• Ketidakpastian perekonomian global dan dampak Pandemi telah memaksa banyak Perusahaan untuk melakukan penyesuaian operasional agar tetap bertahan. Opsi yang sering kali diambil oleh Perusahaan adalah pengurangan jumlah karyawan atau melakukan pemutusan hubungan kerja (PHK) terhadap sejumlah karyawan.
  • Data dari kementerian Tenaga Kerja (Kemenaker) menunjukkan peningkatan yang signifikan jumlah tenaga kerja yang ter-PHK. Di tahun 2022, jumlah PHK mencapai 25.114. Jumlah ini meningkat tajam pada tahun 2023, yang mencapai 63.806. Terdapat kenaikan lebih dari dua kali lipat. Data terakhir pada Maret 2024 juga menunjukkan tren yang kembali meningkat (7,7%) dibandingkan bulan sebelumnya, Februari 2024. 

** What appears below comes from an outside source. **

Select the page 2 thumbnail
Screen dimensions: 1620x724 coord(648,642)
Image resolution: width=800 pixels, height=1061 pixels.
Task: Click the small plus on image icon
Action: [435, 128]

  • Penelitian ini menggunakan metode survei untuk mengeksplorasi potret kesejahteraan karyawan setelah diberhentikan (PHK) dan desain survei deskriptif dengan pendekatan kuantitatif. Tujuan utama adalah untuk mengukur dan mendeskripsikan tingkat kesejahteraan karyawan setelah mengalami PHK serta mengidentifikasi faktor-faktor yang mempengaruhi kondisi tersebut.
  • Penelitian ini menunjukan bahwa penurunan pendapatan yang dialami oleh sebagian besar responden (97,35%) setelah PHK menyebabkan dampak ekonomi yang signifikan. Adapun sebagian besar responden sebanyak 80,85% mempertimbangkan atau memulai usaha mandiri. 
  • Sementara itu, penggunaan pinjaman online sebagai solusi darurat oleh 37,5% responden mencerminkan kebutuhan mendesak untuk mendapatkan dana tambahan. Meskipun menawarkan kemudahan dan aksesibilitas, pinjaman online juga disertai dengan risiko tinggi terkait bunga dan biaya tambahan, yang dapat memperburuk kondisi keuangan jangka panjang.
  • Hasil penelitian ini menyoroti pentingnya perlindungan sosial, pendidikan keuangan, dan kebijakan yang mendukung untuk membantu individu yang terdampak PHK dalam mengelola risiko keuangan dan meningkatkan kesejahteraan.